Unfortunately, most of them right now don't come in what you'd call decorator colors: hazardous waste yellow, nuclear meltdown red, Incredible Hulk green.  

Osram Sylvania next year will try to thread that gap with a pendant light that will include both white light LEDs as well as colored ones. The trick will be that the color effects and tones will be subtle said Phil Rioux, general manager of the consumer lighting LED group at Osram, one of the largest LED makers in the world.

The light – which should be released in mid 2010 – will also fit into normal pendant light fixtures to make installation easier.

"People tend to be nervous about electricity and re-fixturing," he said. Osram won't give a picture of it just yet.

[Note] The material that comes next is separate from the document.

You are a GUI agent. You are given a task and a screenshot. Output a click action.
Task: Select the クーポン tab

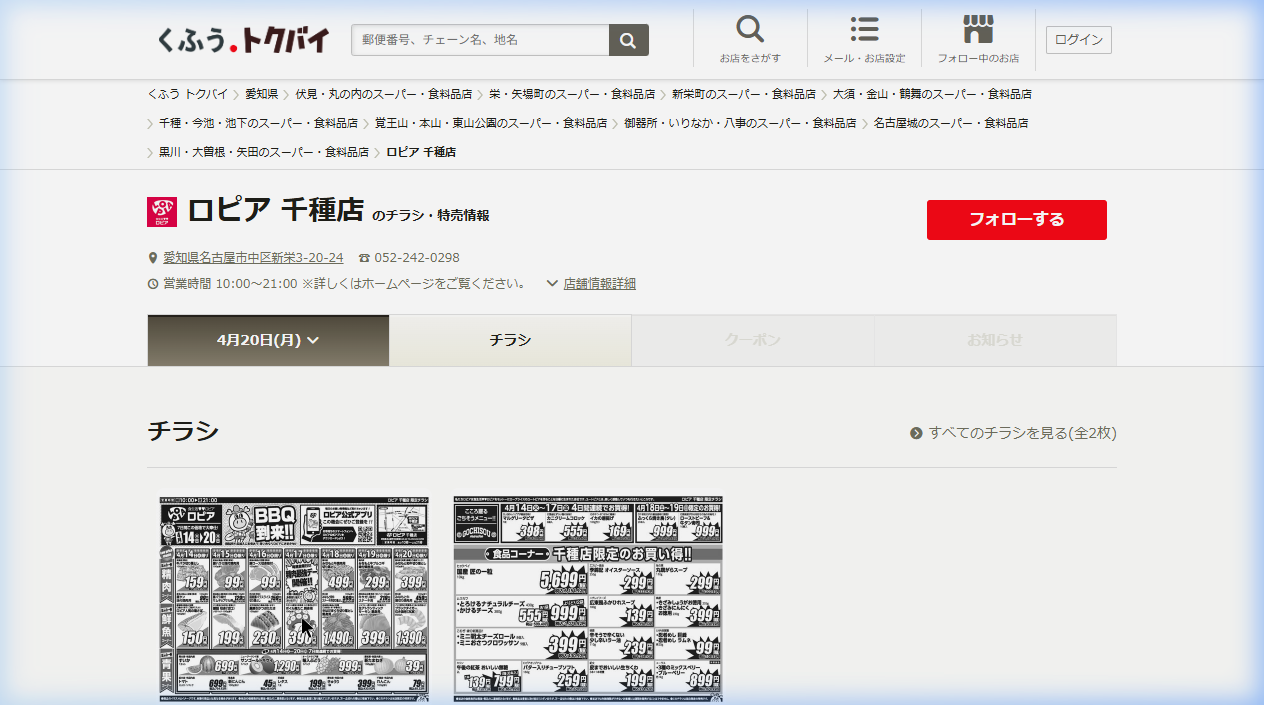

Osram will also release a white LED bulb to replace 60-watt incandescent in the middle of next year. The company currently sells a 40-watt equivalent for $35.   

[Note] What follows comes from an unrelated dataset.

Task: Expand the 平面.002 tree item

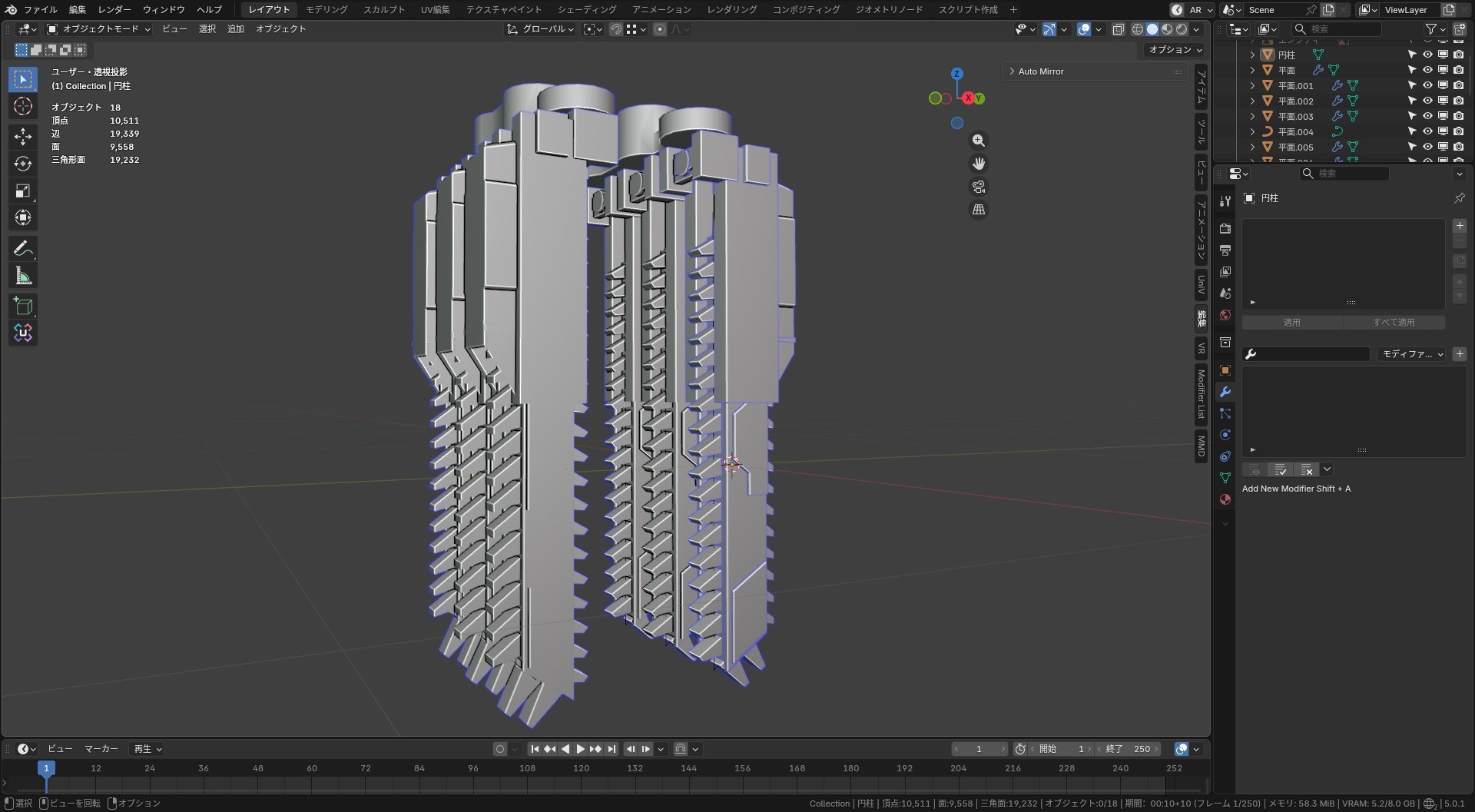Action: (x=1252, y=101)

Expect to see a greater emphasis on designer lights like these over the next few years. Australia, the EU, Canada and the U.S. among other nations have passed efficiency regulations that will lead to the demise of the 130-year old incandescent between 2010 and 2014, still the most popular light bulb in U.S homes. In the U.S. for instance, 100-watt incandescents will vanish in 2012, followed by 75-watts a year later and 60-watts a year after that.

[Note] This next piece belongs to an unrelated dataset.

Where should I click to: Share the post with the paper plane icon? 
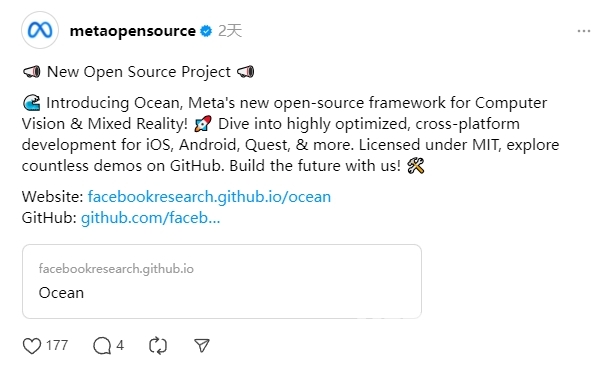click(202, 345)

While compact fluorescent bulbs have grown in popularity, most large manufacturers tend to believe the future will be defined by LEDs, which don't have mercury, emit a higher quality of light, and only have to be replaced every decade or two. As incandescent factories go dim, LED production lines will ramp up. (Fun facts time: Lighting consumes 22 percent of the electricity in the U.S., according to the DOE, and lighting is a $37 billion market in the U.S. The average U.S. home has 52 sockets.)

The high price and long lifetime of LEDs, however, creates two problems for bulb makers. First, consumers typically don't like to pay a lot for bulbs and LED bulbs cost $40 to $80. Those $40 bulbs from large manufacturers like Sharp and Panasonic, in fact, are just coming out now. Although LED bulbs consume only about one-tenth of the power, payoff can take years. Second, because the bulbs last for years, the replacement market is dismal.

Osram's multicolored pendant light, potentially, can steer around both of those obstacles. By mixing in designer features that you can't get in regular bulbs, the price possibly can become less of an issue. If anything, it makes direct comparisons more difficult. The light is also more of a fixture than a bulb. Similarly, OLED manufacturers (Osram included) have also pushed the designer aspects.

Although bulb makers will begin to emphasize LEDs to consumers in the next few years, the commercial market will adopt them quicker because the payoff can be measured in lower power consumption and lower maintenance.

"There will be a lot more traction on the commercial side of the business," he said.